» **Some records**

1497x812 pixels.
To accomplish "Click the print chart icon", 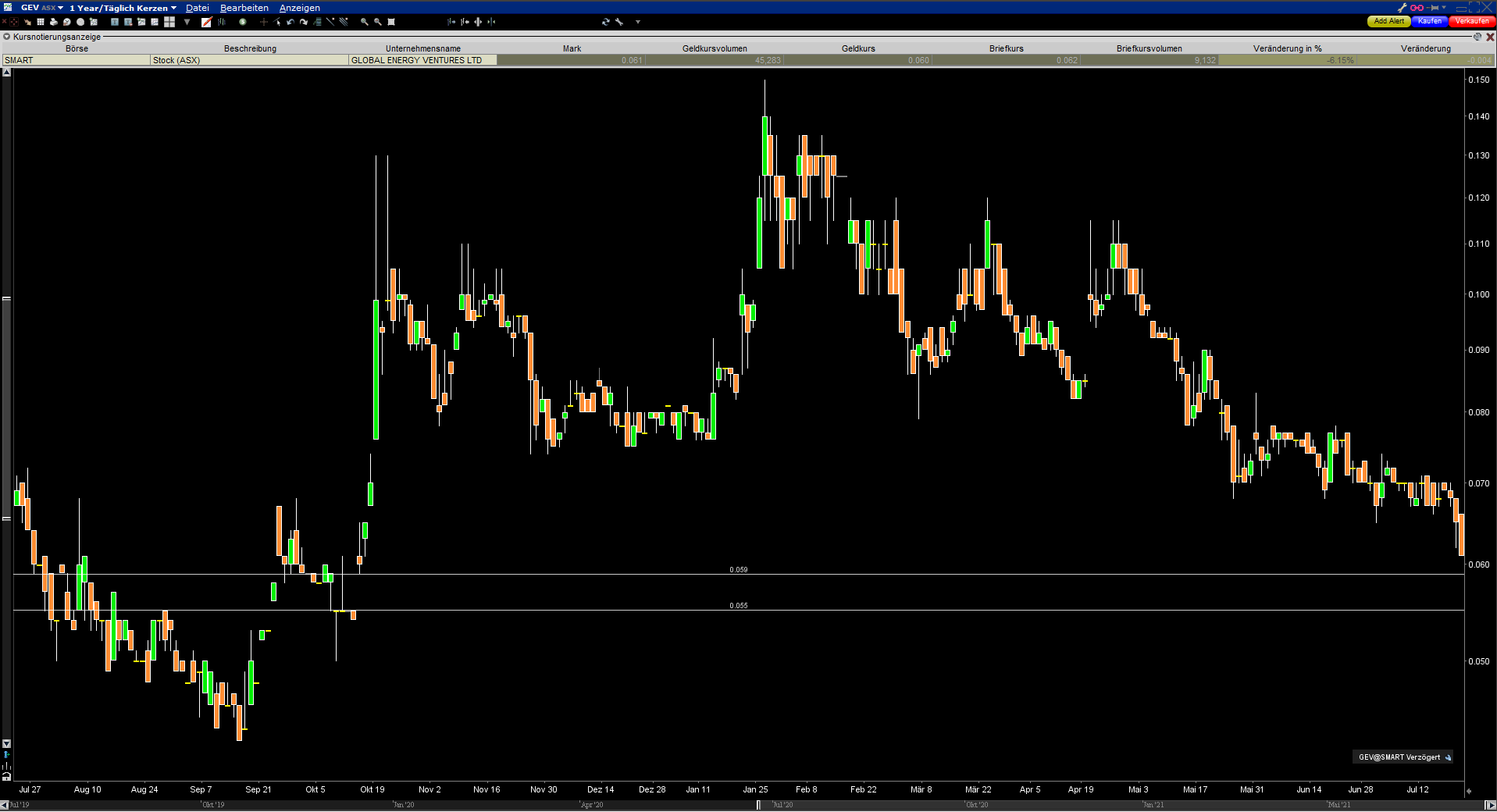I will (53, 22).
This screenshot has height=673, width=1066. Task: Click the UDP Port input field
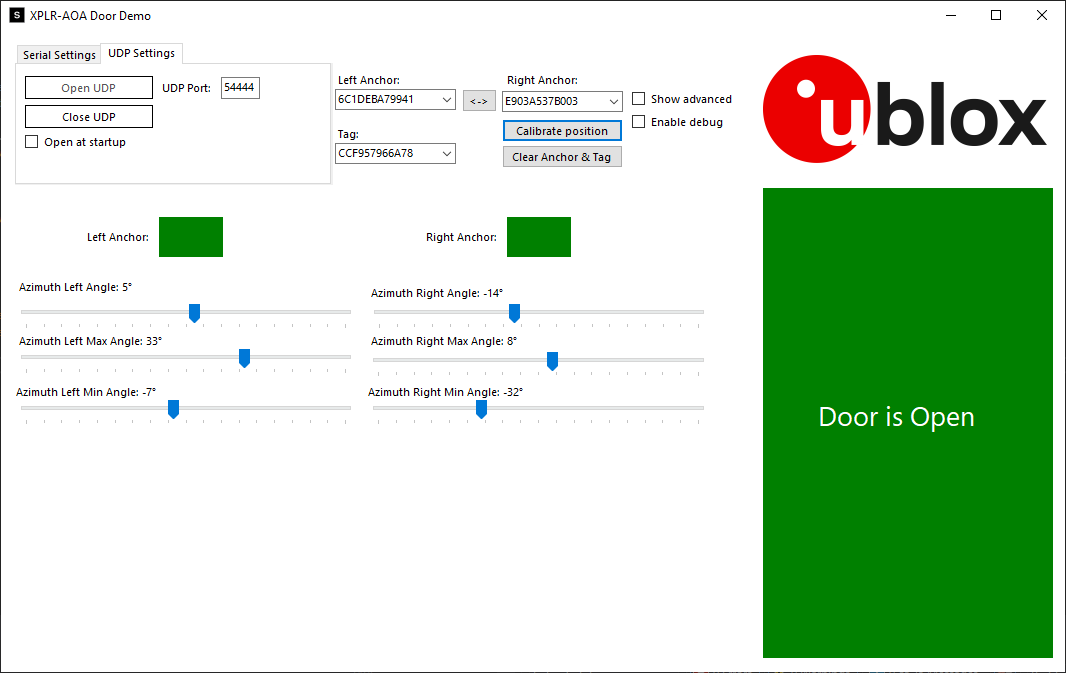tap(240, 87)
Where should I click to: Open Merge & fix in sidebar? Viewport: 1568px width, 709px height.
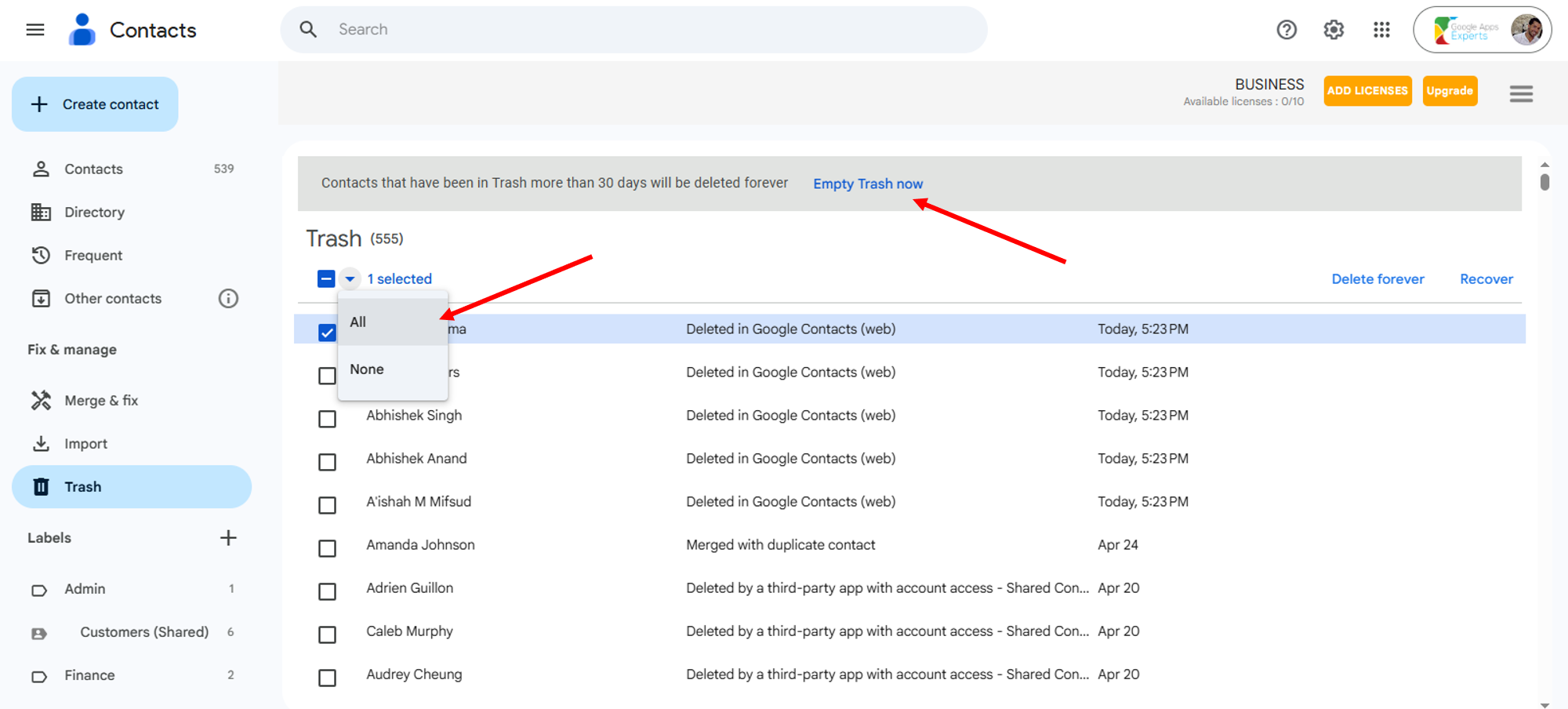point(101,401)
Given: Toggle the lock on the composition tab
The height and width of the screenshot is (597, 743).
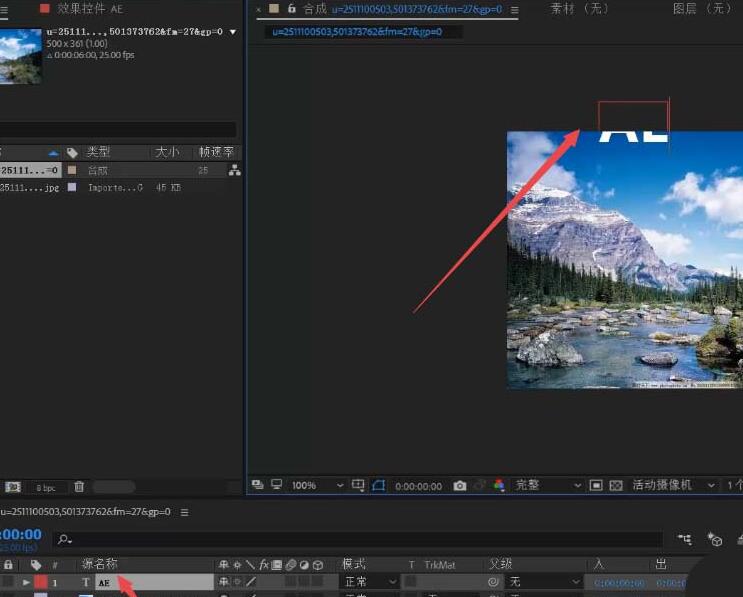Looking at the screenshot, I should [291, 9].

» **Prompt**
Copy, with no changes, the part of the records that opens with the line containing "This screenshot has" and closes with the line containing "point(101,401)", including both of those lines. Leave the pictures out of your answer.

» **Solution**
This screenshot has height=673, width=1066. Task: Click the UDP Port input field
tap(240, 87)
Where should I click to: Open Merge & fix in sidebar? Viewport: 1568px width, 709px height.
point(101,401)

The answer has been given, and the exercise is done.